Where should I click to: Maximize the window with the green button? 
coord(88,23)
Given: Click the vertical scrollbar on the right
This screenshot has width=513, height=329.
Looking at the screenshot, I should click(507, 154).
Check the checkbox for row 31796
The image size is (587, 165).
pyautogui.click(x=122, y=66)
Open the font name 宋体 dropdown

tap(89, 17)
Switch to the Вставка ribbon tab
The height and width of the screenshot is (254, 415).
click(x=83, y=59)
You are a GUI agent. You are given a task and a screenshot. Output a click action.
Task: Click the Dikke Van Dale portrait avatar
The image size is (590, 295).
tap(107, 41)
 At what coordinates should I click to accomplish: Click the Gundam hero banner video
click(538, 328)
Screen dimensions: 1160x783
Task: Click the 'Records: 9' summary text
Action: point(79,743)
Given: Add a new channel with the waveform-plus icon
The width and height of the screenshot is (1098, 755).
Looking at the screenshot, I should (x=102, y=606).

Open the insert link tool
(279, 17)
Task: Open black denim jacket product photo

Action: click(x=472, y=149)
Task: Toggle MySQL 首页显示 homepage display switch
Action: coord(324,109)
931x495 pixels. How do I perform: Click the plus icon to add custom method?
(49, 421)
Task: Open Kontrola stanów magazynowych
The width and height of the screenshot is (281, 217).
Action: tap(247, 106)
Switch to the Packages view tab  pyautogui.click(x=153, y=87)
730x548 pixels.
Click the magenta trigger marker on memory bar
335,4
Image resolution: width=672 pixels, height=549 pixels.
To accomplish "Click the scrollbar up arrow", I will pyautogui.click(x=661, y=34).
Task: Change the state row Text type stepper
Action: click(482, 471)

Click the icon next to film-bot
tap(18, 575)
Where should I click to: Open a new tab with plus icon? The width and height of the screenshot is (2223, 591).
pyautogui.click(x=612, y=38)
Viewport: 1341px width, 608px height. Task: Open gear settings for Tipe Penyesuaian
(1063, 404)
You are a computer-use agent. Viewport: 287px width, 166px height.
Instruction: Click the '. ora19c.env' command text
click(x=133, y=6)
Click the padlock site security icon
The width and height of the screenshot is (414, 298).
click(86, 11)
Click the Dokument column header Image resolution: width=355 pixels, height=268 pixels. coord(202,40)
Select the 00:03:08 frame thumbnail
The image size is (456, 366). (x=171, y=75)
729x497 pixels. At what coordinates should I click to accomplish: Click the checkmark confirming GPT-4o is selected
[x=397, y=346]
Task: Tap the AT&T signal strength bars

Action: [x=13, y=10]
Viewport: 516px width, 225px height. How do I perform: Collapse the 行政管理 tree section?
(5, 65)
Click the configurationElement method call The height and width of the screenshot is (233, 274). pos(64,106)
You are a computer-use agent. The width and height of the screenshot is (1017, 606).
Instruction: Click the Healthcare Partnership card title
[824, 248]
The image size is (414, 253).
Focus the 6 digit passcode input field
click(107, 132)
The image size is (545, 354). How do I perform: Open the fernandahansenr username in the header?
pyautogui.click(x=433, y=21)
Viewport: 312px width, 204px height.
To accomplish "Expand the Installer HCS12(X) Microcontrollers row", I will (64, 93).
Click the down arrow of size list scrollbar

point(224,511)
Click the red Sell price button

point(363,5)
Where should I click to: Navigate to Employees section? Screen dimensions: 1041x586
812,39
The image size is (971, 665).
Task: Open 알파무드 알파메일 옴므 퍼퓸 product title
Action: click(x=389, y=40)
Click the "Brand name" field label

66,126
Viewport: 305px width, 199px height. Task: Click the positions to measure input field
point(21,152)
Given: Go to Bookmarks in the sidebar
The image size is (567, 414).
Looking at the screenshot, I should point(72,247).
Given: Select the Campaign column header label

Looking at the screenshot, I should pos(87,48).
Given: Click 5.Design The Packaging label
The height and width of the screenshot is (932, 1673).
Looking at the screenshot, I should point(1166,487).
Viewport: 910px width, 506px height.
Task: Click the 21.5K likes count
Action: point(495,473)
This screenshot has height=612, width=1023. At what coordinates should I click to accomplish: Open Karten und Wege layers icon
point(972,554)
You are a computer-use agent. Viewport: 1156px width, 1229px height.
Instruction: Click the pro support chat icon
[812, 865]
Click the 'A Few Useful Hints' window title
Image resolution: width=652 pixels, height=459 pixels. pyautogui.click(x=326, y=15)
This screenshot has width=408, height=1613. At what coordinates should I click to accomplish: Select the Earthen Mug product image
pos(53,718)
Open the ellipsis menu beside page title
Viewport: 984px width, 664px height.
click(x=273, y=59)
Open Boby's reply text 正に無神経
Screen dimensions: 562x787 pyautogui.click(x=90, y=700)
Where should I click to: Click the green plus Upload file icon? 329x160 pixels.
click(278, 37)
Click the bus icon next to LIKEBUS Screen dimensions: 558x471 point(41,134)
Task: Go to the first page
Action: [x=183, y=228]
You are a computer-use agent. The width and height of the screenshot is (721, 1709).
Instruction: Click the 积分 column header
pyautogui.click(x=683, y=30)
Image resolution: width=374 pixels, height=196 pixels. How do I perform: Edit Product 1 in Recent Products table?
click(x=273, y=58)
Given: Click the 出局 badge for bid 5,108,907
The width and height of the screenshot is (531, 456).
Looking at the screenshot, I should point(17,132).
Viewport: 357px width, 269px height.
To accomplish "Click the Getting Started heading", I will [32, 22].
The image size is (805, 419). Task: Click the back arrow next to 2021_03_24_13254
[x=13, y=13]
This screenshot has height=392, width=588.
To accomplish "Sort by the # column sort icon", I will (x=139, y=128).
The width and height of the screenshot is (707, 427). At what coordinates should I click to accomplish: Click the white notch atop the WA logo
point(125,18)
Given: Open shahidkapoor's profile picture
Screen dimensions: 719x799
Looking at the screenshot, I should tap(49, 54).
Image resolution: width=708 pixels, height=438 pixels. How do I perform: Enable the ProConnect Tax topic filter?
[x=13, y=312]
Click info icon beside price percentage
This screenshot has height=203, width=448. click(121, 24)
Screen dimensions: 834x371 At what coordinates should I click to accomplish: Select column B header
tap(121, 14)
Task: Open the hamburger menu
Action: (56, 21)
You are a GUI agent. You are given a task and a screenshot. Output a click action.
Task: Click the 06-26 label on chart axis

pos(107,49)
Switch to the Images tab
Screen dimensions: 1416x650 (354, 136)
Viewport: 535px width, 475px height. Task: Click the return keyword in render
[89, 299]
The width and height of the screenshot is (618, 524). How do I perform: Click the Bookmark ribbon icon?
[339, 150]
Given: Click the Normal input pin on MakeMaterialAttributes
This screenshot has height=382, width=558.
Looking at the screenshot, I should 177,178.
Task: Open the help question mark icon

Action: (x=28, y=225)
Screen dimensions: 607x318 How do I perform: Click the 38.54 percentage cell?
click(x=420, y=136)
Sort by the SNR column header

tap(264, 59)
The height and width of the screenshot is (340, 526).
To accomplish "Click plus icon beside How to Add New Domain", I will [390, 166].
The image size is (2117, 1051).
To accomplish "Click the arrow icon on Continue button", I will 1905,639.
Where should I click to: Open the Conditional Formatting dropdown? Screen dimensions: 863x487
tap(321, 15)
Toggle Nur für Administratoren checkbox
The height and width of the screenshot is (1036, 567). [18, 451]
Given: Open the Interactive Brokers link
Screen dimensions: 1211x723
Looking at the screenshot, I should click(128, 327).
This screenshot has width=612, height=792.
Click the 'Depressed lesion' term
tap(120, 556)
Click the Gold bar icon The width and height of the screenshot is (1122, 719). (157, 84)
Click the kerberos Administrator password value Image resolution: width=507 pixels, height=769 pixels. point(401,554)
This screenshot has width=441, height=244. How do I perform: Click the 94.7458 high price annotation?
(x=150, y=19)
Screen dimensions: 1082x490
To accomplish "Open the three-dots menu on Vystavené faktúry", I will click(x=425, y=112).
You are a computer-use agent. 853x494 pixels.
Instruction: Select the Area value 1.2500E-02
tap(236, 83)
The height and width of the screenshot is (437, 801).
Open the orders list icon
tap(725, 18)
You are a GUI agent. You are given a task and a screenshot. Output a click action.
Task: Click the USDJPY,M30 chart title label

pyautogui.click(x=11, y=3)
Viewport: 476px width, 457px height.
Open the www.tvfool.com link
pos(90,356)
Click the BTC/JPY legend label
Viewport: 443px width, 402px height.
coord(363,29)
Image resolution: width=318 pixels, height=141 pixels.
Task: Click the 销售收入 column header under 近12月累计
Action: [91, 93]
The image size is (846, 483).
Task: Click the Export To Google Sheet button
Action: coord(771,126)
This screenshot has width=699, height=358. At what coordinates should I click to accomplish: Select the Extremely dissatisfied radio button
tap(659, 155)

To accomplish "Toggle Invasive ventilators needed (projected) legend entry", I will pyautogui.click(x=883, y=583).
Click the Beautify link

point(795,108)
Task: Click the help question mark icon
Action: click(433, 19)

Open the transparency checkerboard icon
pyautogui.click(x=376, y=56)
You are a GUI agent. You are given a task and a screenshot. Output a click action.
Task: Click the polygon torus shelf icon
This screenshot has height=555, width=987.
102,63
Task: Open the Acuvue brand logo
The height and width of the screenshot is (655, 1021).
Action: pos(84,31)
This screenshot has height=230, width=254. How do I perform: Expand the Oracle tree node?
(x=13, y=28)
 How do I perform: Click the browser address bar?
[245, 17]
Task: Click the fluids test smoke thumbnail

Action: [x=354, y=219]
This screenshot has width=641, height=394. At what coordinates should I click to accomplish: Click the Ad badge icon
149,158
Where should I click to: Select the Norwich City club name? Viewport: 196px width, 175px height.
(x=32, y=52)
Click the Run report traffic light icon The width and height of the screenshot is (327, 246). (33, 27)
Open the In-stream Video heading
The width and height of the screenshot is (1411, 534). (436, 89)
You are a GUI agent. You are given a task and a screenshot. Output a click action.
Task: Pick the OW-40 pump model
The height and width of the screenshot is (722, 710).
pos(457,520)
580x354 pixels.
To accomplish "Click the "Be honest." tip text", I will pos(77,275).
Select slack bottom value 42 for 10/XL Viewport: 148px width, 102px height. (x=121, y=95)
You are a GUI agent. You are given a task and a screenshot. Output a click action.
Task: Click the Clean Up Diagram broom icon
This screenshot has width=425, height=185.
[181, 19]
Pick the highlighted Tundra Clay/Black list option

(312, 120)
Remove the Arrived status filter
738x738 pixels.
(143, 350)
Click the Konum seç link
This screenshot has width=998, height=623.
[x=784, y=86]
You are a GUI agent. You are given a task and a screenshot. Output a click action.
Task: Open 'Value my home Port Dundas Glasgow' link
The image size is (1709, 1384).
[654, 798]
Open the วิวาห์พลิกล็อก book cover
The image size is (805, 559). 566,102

* * *

# Problem:
Reproduce, character for character, only the lines of the preceding data that start at the line with "This screenshot has width=612, height=792." and end at the line with "Click the kerberos", both included.

# Exercise answer:
This screenshot has width=612, height=792.
Click the 'Depressed lesion' term
tap(120, 556)
Click the Gold bar icon The width and height of the screenshot is (1122, 719). (157, 84)
Click the kerberos Administrator password value Image resolution: width=507 pixels, height=769 pixels. point(401,554)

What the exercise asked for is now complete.